> [Consegna] Trascrivi il brano su Giona tra "Un Grido nell’Oscurità" e "filosofia di vita.", estremi inclusi, sostituendo "marinai" con "navigatori".

> [Brano estratto]

□ □ □

Il comandante si avvicina a lui e gli dice: “Come fai a dormire così profondamente? Alzati! Chiama il tuo Dio! Forse Dio avrà clemenza su di noi e non moriremo!” Si dicono l’un l’altro: “Venite, tiriamo a sorte, affinché possiamo determinare a causa di chi è caduta su di noi questa calamità”. Così tirano a sorte e la sorte cade su Giona. Gli dicono: “Raccontaci … di cosa ti occupi? Da dove vieni? Qual è la tua terra? A che popolo appartieni?” (1, 6-8).
Un Grido nell’Oscurità
Giona accetta su di sé la colpa della tempesta che minaccia le loro vite, poiché ha tentato di fuggire da Dio. Quindi il profeta suggerisce ai marinai di gettarlo in mare, affinché si calmi, perché sa che è lui la causa di questa grande tempesta. Allora i marinai sollevano Giona e lo gettano in mare, e il mare smette di infuriare. Mentre è in mare, un grosso pesce inghiotte Giona, che rimane lì per tre giorni. Questo episodio molto strano e che rasenta la fantascienza, è ricco di insegnamenti mistici e di filosofia di vita.

□ □ □

> [Dati]
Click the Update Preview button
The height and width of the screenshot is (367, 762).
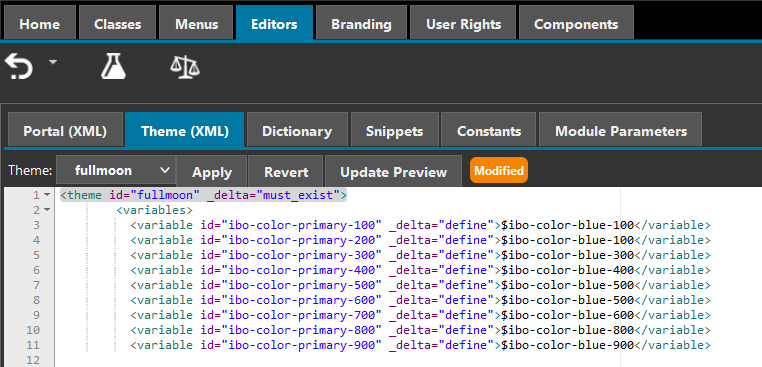pyautogui.click(x=393, y=172)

□ □ □

> [Compito svolto]
Un Grido nell’Oscurità
Giona accetta su di sé la colpa della tempesta che minaccia le loro vite, poiché ha tentato di fuggire da Dio. Quindi il profeta suggerisce ai navigatori di gettarlo in mare, affinché si calmi, perché sa che è lui la causa di questa grande tempesta. Allora i navigatori sollevano Giona e lo gettano in mare, e il mare smette di infuriare. Mentre è in mare, un grosso pesce inghiotte Giona, che rimane lì per tre giorni. Questo episodio molto strano e che rasenta la fantascienza, è ricco di insegnamenti mistici e di filosofia di vita.